GAO has released a massive 135-page report on the state of antibiotics development, resistance, and the health of antibiotics R&D in the United States and internationally.
See the GAO report here. See coverage at Endpoints here.
Much emphasis on the poor economics of antibiotics development, the growing need, and the lack of "postmarket" actions (in addition to depositing money in startups to help R&D.)
I noted there are nearly 20 pages devoted to diagnostics (pages 35-53.)
The high-level bullet point for diagnostics is:
- "Clarify roles and responsibilities to assess the clinical outcomes of diagnostic testing"
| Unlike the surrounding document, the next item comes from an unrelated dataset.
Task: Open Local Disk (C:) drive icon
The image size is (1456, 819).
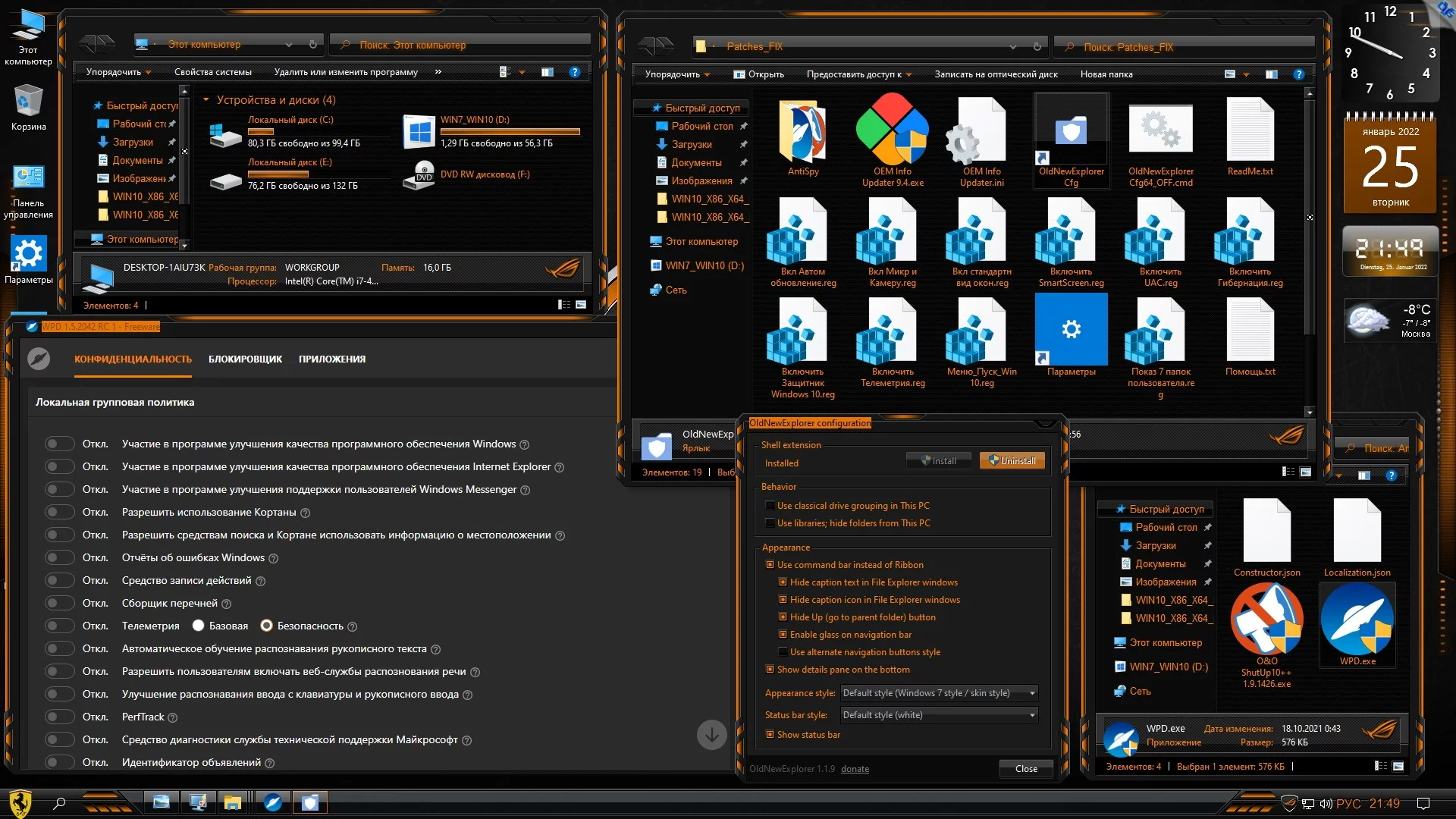Action: click(225, 135)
- Challenges in Addressing Diagnostic Test Gaps
According to federal documents and literature, challenges to diagnostic test development include:
• Lengthy and costly regulatory requirements, including additional regulatory hurdles in other countries
• Limitations in technical feasibility assessments due to intellectual property protection and conflict of interest requirements
• Differences in expertise between manufacturers and regulatory bodies
• Limited evidence on cost-effectiveness and clinical outcomes for using tests
• Limited resources in some settings to transport specimens, conduct, and maintain tests
Note that GAO had done an earlier report in 2017, "Challenges and Capabilities to Enable Rapid Diagnoses of Infectious Disease," (64pp) here.